Peningkatan Kesadaran Hukum Remaja terhadap Tindak Pidana Perundungan (Bullying) dan Cyberbullying
Keywords:
Kesadaran hukum remaja, Perundungan, Cyberbullying, Perlindungan anak, Literasi hukum digitalAbstract
Perundungan dan cyberbullying merupakan masalah hukum, pendidikan, dan sosial yang sering dialami remaja. Masalah ini tidak hanya menimbulkan luka fisik, tetapi juga tekanan psikis, rusaknya reputasi digital, hilangnya rasa aman, dan risiko anak berhadapan dengan hukum. Artikel pengabdian kepada masyarakat ini menyajikan rancangan dan pelaporan program penyuluhan hukum untuk meningkatkan kesadaran hukum remaja mengenai bentuk, unsur, akibat hukum, dan mekanisme perlindungan korban perundungan serta cyberbullying.
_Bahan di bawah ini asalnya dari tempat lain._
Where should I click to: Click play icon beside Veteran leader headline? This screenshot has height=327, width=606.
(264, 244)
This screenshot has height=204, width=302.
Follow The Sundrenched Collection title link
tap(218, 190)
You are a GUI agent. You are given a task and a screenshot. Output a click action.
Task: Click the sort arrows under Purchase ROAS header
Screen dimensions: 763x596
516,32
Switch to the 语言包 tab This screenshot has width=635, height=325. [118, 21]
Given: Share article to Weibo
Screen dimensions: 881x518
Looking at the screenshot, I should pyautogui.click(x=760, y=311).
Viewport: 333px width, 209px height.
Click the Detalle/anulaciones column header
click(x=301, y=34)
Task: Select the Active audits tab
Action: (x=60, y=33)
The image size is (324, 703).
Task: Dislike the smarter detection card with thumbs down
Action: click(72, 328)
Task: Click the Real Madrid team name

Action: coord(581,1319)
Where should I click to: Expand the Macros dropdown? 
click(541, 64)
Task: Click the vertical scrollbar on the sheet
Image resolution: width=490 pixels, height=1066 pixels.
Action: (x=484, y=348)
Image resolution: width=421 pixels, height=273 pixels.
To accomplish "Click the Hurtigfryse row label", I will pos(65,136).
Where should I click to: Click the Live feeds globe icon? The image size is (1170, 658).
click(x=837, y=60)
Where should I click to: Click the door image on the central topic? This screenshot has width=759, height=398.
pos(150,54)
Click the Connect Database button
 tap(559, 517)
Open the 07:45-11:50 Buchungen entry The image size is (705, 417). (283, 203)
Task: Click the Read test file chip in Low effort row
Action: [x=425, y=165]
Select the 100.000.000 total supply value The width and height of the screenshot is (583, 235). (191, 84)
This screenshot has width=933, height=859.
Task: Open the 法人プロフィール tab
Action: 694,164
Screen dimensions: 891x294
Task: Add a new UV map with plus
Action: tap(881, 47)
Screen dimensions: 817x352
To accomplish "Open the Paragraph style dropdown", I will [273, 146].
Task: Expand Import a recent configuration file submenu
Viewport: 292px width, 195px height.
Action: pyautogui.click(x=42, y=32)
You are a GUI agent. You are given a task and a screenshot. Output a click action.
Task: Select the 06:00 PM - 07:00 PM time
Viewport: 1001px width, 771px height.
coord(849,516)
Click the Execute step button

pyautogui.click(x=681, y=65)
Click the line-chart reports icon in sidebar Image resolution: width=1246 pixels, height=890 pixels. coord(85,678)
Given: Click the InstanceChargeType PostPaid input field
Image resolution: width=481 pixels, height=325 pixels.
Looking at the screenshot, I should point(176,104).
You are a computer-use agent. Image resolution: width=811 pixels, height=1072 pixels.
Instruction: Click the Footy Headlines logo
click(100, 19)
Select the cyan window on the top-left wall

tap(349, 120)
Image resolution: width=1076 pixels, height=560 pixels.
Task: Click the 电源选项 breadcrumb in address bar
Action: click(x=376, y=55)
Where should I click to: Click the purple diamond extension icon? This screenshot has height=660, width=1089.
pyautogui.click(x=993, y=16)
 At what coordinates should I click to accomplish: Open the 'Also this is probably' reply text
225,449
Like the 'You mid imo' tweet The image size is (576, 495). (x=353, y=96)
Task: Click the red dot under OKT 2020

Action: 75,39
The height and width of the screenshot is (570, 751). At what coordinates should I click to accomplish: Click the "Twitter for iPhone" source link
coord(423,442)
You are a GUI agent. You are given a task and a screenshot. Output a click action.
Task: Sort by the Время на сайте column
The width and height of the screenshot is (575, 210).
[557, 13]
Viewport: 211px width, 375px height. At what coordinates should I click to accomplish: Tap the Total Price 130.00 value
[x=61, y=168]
Materi kegiatan disusun dengan merujuk pada Undang-Undang Nomor 35 Tahun 2014 tentang Perlindungan Anak, Undang-Undang Nomor 11 Tahun 2012 tentang Sistem Peradilan Pidana Anak, Undang-Undang Nomor 1 Tahun 2024 tentang Informasi dan Transaksi Elektronik, Undang-Undang Nomor 27 Tahun 2022 tentang Pelindungan Data Pribadi, Undang-Undang Nomor 12 Tahun 2022 tentang Tindak Pidana Kekerasan Seksual, Kitab Undang-Undang Hukum Pidana Nasional, serta Permendikdasmen Nomor 6 Tahun 2026 tentang Budaya Sekolah Aman dan Nyaman. Metode kegiatan menggunakan penyuluhan partisipatif, pre-test dan post-test, studi kasus, simulasi identifikasi bukti digital, diskusi kelompok, dan klinik konsultasi. Luaran kegiatan berupa modul ringkas, matriks pemetaan perbuatan dan dasar hukum, alur pelaporan, serta deklarasi ruang aman remaja. Kegiatan ini diharapkan meningkatkan kemampuan remaja untuk membedakan candaan, konflik, perundungan, dan tindak pidana, sekaligus mendorong sekolah, keluarga, dan masyarakat membangun sistem pencegahan berbasis perlindungan anak dan etika digital.